Attaching package: 'scales'
The following object is masked from 'package:purrr':

    discard
The following object is masked from 'package:readr':

    col_factor
trade_oecd_gdp_ppp %>% 
  filter(year == "2018"& country_name != "World") %>%
  ggplot(aes(x = emission_based_on_trade, y = GDP_PPP_dollars, color = country_name)) + 
  geom_point(na.rm = TRUE, alpha = 0.6) +
  scale_x_continuous(labels = comma) +
  scale_y_continuous(labels = comma) +
  labs(x = "Emissions based on trade", y = "GDP per capita (PPP dollars)", 
       title = "Graph 5: Emissions based on trade vs GDP per capita by country in 2018") +
  theme_bw() 

In conclusion, as certain countries and overall world GDP per PPP get higher, so does the emissions based on trade. While I am still a firm believer in globalization and world trade, we cannot deny that nternational trade has contributed to the rise in global emissions.
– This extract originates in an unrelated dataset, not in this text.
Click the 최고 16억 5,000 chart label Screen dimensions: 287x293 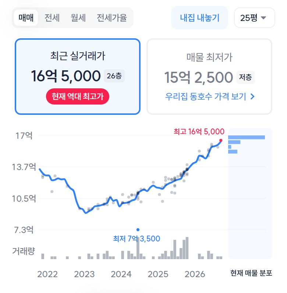(x=199, y=131)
While some countries have successfully managed to reduce their carbon footprint while maintaining their economic growth, others remain major emitters. As the world moves towards a low-carbon economy, investing in carbon-free trade presents a significant opportunity to reduce emissions while promoting economic growth. Developing and implementing policies that incentivize carbon-free trade can accelerate the transition to a more sustainable future. By working towards a low-carbon economy, countries can not only reduce their carbon footprint but also improve the health and well-being of their citizens, protect the environment, and support sustainable economic growth.